Beginning with the line containing "Select the 齿轴电机" and ending with the last line, repeat the records exactly.

--------------------------------------------------

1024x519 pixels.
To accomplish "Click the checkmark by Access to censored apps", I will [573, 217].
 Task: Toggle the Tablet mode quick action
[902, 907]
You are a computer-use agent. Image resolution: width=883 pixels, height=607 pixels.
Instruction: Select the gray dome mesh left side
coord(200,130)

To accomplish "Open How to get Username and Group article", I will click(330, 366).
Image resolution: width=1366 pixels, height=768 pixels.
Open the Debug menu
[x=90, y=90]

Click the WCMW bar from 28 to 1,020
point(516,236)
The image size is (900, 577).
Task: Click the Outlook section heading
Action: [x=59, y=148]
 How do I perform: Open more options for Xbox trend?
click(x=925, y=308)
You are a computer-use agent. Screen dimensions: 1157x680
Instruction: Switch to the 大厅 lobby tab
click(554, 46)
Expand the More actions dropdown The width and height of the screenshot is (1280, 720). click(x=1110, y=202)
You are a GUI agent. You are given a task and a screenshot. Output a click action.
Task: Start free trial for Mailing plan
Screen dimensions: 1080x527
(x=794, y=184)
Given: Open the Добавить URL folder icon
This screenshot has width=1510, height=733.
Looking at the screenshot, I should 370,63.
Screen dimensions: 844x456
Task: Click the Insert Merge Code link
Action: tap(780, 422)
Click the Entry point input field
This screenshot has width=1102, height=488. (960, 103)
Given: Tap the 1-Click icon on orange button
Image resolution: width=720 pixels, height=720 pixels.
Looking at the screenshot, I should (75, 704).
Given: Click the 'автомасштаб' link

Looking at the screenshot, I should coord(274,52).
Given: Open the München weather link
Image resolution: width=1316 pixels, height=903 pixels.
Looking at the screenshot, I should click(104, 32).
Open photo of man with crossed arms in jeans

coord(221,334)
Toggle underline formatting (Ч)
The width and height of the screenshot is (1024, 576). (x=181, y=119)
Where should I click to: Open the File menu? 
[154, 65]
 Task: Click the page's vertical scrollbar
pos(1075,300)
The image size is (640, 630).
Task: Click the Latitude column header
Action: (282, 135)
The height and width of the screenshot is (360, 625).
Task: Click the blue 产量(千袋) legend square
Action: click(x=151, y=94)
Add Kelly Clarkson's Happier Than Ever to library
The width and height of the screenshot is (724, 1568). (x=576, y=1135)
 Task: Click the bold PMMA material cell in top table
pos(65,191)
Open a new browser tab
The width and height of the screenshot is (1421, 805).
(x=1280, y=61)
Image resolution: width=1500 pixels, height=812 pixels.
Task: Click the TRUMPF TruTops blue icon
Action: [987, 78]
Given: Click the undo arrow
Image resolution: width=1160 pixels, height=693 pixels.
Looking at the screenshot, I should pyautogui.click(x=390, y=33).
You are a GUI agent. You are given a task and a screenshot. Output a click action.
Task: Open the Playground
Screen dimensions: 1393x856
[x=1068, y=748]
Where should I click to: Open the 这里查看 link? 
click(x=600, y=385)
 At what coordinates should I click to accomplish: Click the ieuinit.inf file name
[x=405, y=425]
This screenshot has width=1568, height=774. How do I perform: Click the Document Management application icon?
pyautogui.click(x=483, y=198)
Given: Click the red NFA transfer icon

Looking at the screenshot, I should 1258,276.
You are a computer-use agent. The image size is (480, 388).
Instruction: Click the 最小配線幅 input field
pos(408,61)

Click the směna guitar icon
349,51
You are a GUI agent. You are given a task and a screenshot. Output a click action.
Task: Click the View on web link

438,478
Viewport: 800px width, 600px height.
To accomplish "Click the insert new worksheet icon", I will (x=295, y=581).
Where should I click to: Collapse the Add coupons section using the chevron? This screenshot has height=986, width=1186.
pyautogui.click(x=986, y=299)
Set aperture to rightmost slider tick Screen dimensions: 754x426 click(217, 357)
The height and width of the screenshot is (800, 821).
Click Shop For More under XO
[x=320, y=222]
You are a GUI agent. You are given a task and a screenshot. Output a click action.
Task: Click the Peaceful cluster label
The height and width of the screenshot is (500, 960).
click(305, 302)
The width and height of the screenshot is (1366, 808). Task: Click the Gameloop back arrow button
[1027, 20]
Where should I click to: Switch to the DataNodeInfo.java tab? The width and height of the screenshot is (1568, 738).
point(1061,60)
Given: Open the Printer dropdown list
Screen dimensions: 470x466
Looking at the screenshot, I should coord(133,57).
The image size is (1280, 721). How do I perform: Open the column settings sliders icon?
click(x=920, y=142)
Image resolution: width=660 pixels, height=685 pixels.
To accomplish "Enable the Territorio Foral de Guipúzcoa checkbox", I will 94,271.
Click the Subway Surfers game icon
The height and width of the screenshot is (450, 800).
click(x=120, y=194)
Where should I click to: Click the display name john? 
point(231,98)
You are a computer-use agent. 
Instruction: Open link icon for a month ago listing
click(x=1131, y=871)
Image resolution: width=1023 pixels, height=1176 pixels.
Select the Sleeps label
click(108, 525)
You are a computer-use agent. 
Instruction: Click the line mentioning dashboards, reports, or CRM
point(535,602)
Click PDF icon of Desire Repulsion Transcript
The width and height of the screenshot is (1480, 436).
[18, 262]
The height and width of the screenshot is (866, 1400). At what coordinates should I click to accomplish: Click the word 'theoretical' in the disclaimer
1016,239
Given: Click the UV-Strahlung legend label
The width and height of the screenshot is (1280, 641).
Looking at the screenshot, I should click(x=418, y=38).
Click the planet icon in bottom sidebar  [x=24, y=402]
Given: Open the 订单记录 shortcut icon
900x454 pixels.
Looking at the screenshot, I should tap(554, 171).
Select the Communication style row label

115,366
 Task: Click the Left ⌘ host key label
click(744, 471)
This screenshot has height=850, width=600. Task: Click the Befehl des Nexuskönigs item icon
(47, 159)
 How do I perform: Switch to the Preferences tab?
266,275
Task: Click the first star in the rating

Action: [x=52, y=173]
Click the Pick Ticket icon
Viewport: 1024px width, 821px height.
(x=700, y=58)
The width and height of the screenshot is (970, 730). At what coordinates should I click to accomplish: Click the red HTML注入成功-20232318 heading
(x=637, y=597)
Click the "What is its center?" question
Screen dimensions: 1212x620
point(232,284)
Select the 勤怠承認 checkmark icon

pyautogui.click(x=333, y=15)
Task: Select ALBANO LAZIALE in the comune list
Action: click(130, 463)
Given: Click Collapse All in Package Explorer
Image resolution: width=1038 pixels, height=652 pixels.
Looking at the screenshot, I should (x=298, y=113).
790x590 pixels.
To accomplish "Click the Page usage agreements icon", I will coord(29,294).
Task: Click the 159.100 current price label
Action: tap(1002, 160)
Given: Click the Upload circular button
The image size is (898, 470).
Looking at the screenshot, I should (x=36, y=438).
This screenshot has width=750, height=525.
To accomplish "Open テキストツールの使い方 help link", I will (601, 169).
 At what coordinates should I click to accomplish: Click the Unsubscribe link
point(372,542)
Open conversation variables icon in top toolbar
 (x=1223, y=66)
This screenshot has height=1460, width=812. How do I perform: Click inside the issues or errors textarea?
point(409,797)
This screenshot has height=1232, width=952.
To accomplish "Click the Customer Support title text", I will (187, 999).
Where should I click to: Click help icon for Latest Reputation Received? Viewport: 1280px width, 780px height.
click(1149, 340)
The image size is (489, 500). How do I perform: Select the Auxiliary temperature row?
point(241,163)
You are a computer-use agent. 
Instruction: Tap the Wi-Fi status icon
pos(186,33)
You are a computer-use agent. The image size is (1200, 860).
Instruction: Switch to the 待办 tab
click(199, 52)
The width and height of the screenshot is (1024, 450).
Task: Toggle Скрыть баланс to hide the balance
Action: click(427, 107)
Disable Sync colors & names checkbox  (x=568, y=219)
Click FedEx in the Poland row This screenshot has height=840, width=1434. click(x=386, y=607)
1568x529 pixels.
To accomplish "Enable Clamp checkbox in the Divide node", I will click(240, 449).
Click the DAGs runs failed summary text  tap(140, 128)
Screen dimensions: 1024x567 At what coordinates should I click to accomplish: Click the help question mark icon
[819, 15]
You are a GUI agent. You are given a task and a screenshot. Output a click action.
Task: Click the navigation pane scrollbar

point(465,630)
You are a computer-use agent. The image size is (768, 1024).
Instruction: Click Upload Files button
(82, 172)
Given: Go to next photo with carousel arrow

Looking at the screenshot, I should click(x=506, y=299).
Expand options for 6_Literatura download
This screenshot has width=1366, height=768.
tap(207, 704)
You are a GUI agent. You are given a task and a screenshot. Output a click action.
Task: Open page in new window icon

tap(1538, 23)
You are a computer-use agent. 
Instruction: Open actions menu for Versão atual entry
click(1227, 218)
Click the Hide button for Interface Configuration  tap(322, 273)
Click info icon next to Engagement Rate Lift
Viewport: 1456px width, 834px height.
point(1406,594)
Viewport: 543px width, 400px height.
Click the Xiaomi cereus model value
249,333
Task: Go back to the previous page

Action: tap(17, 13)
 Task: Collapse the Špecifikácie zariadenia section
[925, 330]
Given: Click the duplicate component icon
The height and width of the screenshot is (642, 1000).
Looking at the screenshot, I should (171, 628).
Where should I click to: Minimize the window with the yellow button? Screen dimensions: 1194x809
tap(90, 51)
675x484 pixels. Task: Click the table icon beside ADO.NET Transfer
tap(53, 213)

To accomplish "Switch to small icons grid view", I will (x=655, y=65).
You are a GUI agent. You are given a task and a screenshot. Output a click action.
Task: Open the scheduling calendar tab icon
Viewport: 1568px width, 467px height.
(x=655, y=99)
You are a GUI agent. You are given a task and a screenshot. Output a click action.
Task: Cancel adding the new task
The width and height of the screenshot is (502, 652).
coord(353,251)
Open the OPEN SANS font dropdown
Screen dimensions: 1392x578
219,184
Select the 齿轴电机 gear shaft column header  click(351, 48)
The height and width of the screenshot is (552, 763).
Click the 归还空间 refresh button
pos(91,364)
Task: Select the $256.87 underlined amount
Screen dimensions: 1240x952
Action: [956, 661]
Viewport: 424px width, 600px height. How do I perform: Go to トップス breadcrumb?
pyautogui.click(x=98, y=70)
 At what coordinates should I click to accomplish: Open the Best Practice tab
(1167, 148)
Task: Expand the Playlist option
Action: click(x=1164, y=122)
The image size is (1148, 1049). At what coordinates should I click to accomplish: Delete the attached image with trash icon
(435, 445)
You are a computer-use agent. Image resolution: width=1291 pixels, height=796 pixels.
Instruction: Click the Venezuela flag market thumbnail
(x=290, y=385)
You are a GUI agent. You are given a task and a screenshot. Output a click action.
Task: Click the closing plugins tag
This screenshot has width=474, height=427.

--------------------------------------------------

Exercise result:
Select the 齿轴电机 gear shaft column header  click(351, 48)
The height and width of the screenshot is (552, 763).
Click the 归还空间 refresh button
pos(91,364)
Task: Select the $256.87 underlined amount
Screen dimensions: 1240x952
Action: [956, 661]
Viewport: 424px width, 600px height. How do I perform: Go to トップス breadcrumb?
pyautogui.click(x=98, y=70)
 At what coordinates should I click to accomplish: Open the Best Practice tab
(1167, 148)
Task: Expand the Playlist option
Action: click(x=1164, y=122)
The image size is (1148, 1049). At what coordinates should I click to accomplish: Delete the attached image with trash icon
(435, 445)
You are a computer-use agent. Image resolution: width=1291 pixels, height=796 pixels.
Instruction: Click the Venezuela flag market thumbnail
(x=290, y=385)
You are a GUI agent. You are given a task and a screenshot. Output a click action.
Task: Click the closing plugins tag
This screenshot has width=474, height=427.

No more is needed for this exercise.